I Would Like to Speak to AI’s Manager

Myra Travin
Myra Travin

Educational Futurist and Learning Innovator

I’ve spent the last decade working at the intersection of learning, technology, and human performance—inside government, enterprise, and nonprofit systems—long enough to recognize when a tool isn’t just inefficient, but quietly undermining the work it claims to support.

Which is why I keep having the same thought, usually deep into what should have been a straightforward task:


I would like to speak to AI’s manager.


At first, that thought comes from frustration. But if we stop there, we miss the real opportunity.
There’s a familiar AI doom spiral many of us fall into. You ask for help with something concrete—a presentation, a plan, a deliverable that needs to exist in the world. The response is confident and fluent. You refine the prompt. It improves. You keep going. Time and effort accumulate.


Only later does the critical limitation surface. I don’t actually produce that artifact. I can’t do that step. I should have said this earlier.


What makes this moment so dispiriting isn’t wasted time; it’s delayed clarity. The system keeps you engaged instead of telling you early that it doesn’t have enough information or capability to finish the job. That’s not hallucination. It’s optimization.


I don’t find the term AI hallucination helpful. What’s happening isn’t delusion or error—it’s the system generating the most statistically coherent and plausible response available to it, given what it knows and how it’s been trained to behave. These systems are optimized for fluency, continuity, and perceived helpfulness, not for early refusal or delivery feasibility.


As a result, certainty often increases as grounding decreases. The interaction feels productive right up until the moment it fails to deliver. This isn’t a bug; it’s the predictable outcome of how success has been defined for the system.


And this is where the issue stops being about frustration and starts being about who gets to define success.


We talk a lot about AI ethics, and that conversation matters—but it’s not where most of the leverage actually is. Ethics tends to arrive after the fact, once systems are already built and deployed. It allows us to comment, critique, and constrain around the edges, but rarely to shape the core.


The decisions that truly govern AI behavior are made much earlier and much deeper: in optimization targets, evaluation metrics, benchmarks, and choices about when a system should stop, defer, or refuse. These are not abstract ethical questions; they are concrete design and computation decisions.

And too often, the people who understand human learning, judgment, and real-world delivery are not in those rooms.

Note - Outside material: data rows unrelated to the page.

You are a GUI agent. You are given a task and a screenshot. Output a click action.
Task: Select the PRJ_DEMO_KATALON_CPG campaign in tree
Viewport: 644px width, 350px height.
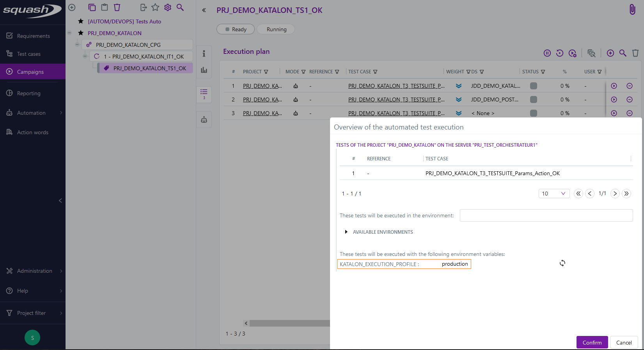point(128,45)
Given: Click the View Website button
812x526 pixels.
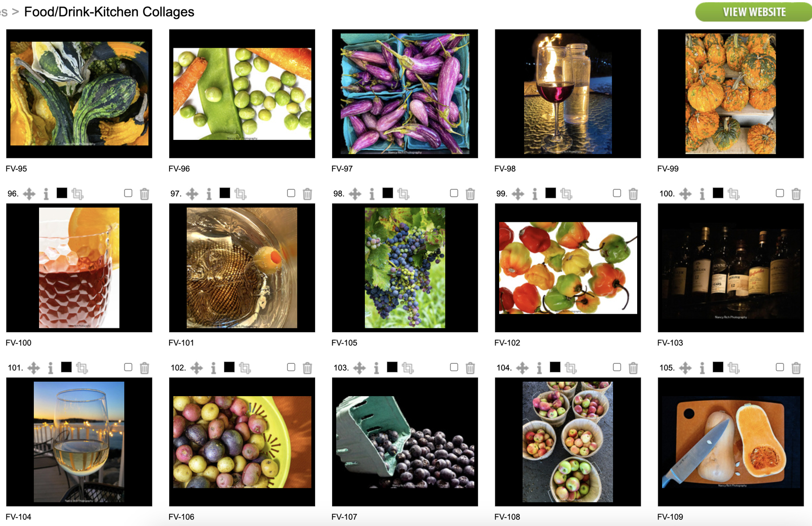Looking at the screenshot, I should tap(754, 12).
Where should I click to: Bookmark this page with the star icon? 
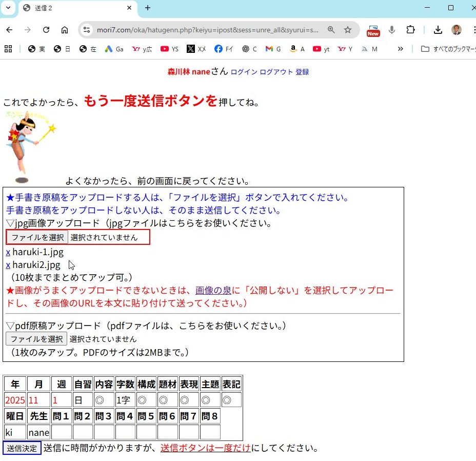coord(348,30)
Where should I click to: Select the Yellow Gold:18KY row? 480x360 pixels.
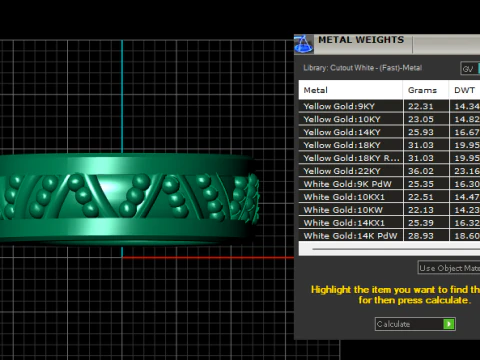[389, 145]
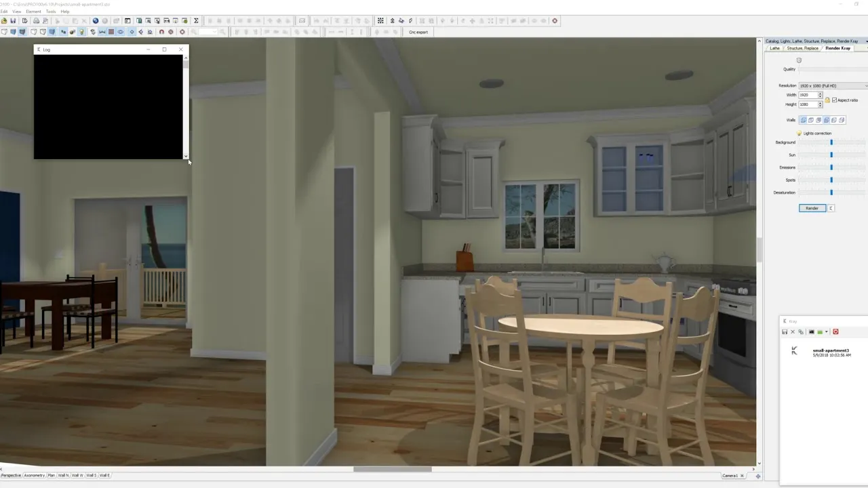Click the Sun brightness slider handle
The height and width of the screenshot is (488, 868).
point(831,155)
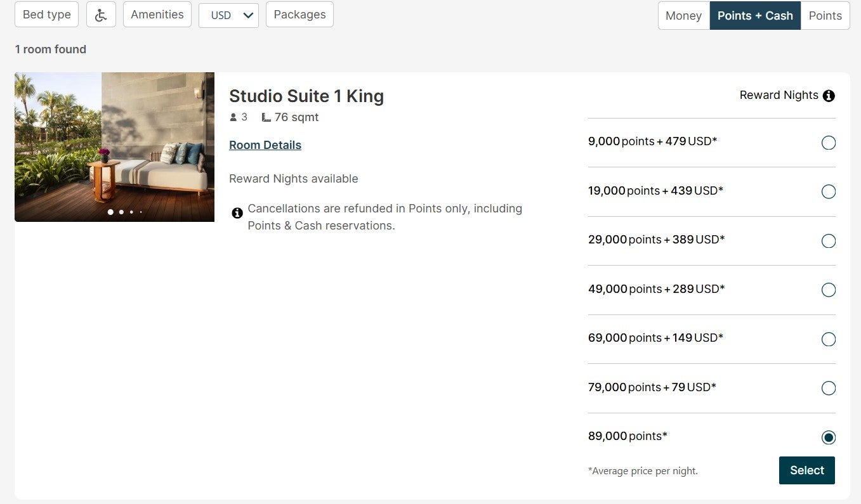Choose 69,000 points + 149 USD option
The width and height of the screenshot is (861, 504).
pos(829,339)
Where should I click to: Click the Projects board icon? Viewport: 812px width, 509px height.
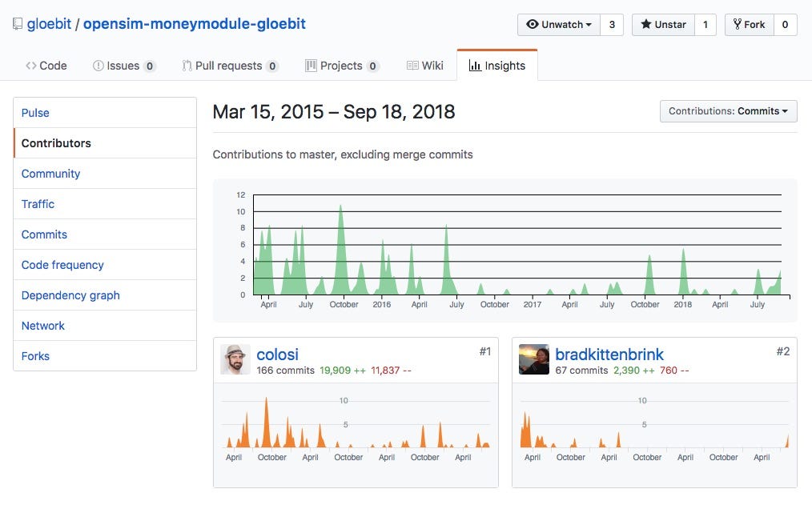click(x=311, y=66)
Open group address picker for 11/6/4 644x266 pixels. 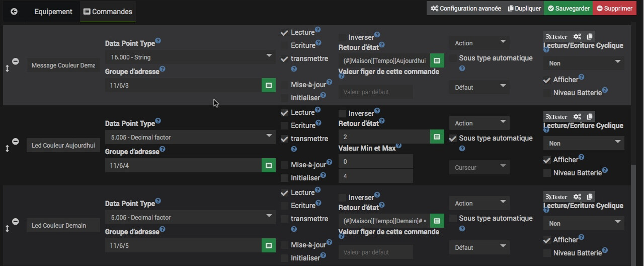point(269,165)
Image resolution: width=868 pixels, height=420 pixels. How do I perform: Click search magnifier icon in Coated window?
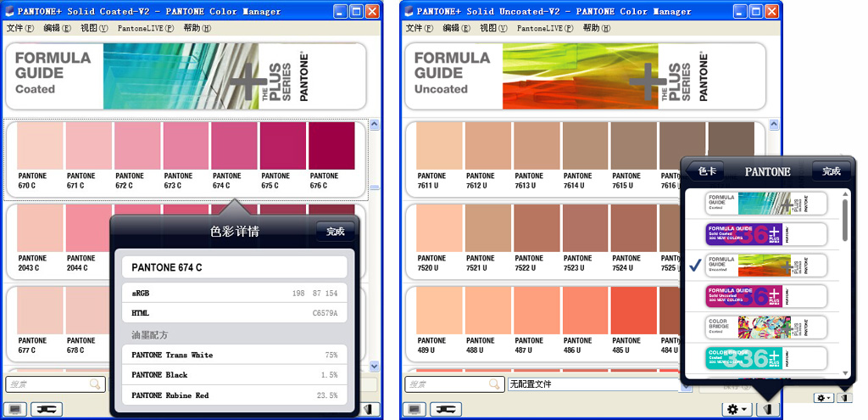point(95,384)
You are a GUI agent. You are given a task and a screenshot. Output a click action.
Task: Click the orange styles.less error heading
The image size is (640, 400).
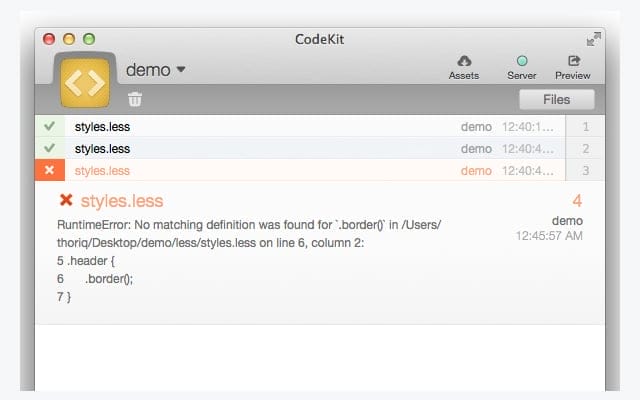click(121, 201)
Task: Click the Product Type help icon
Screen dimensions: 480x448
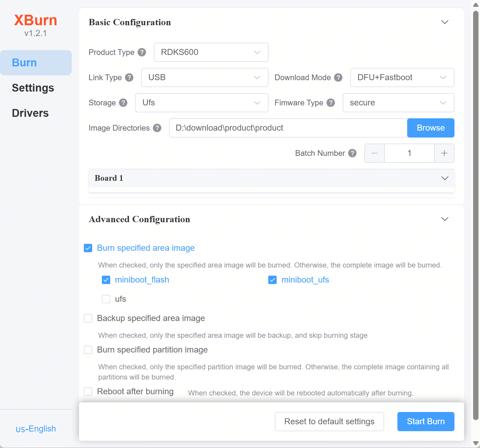Action: coord(142,52)
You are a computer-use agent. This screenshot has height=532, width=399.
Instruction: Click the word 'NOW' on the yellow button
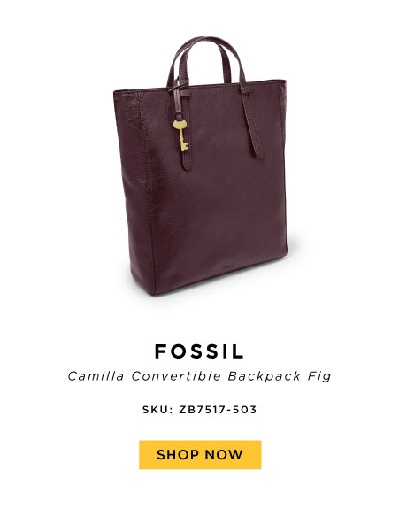coord(224,455)
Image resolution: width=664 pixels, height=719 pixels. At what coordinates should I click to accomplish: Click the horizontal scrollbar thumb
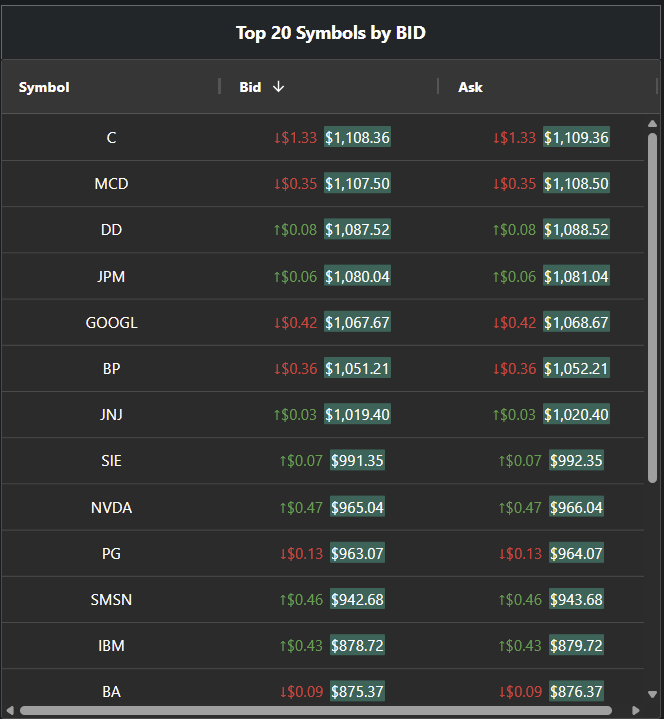coord(315,710)
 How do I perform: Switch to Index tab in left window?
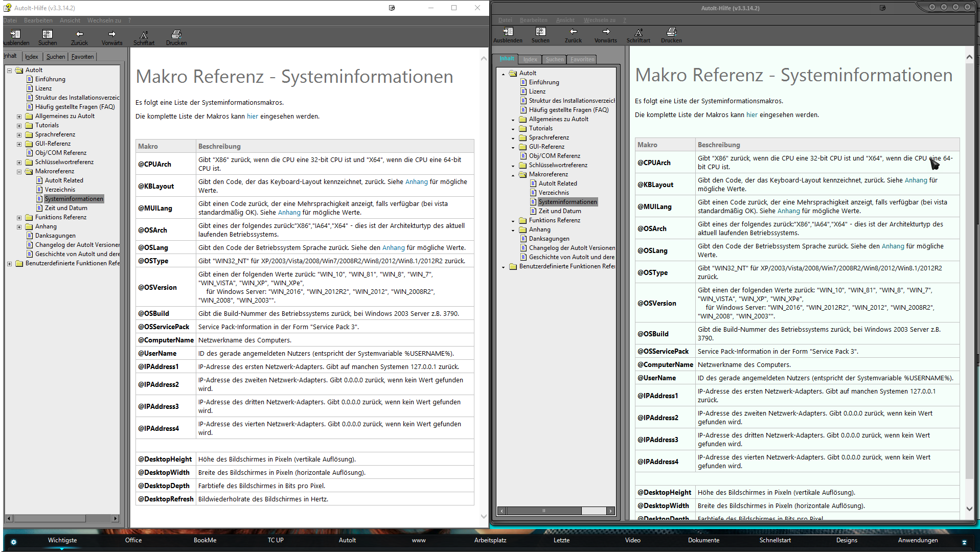[31, 57]
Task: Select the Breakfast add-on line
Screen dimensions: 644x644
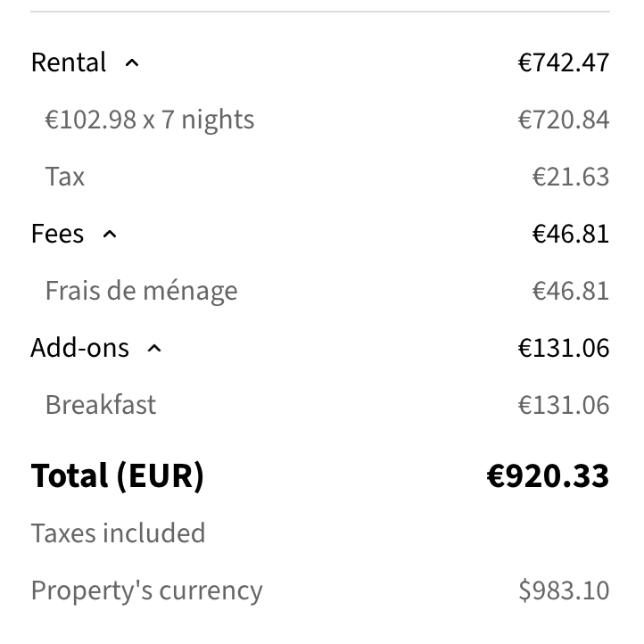Action: [101, 405]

If we want AI to support meaningful work, we need to move from reacting to having a say.
That means insisting that uncertainty, feasibility, and completion are first-class design constraints. It means designing systems that surface limits early rather than late. It means treating “I can’t do this with what I have” as a successful and responsible outcome. And it means creating pathways for practitioners—educators, managers, designers, operators—to participate directly in how these systems are shaped, not just how they are governed after deployment.


AI doesn’t just need ethical oversight.


It needs informed, human-centered management.


So yes, I still want to speak to AI’s manager.


But not to complain.


To help decide how the system is built in the first place.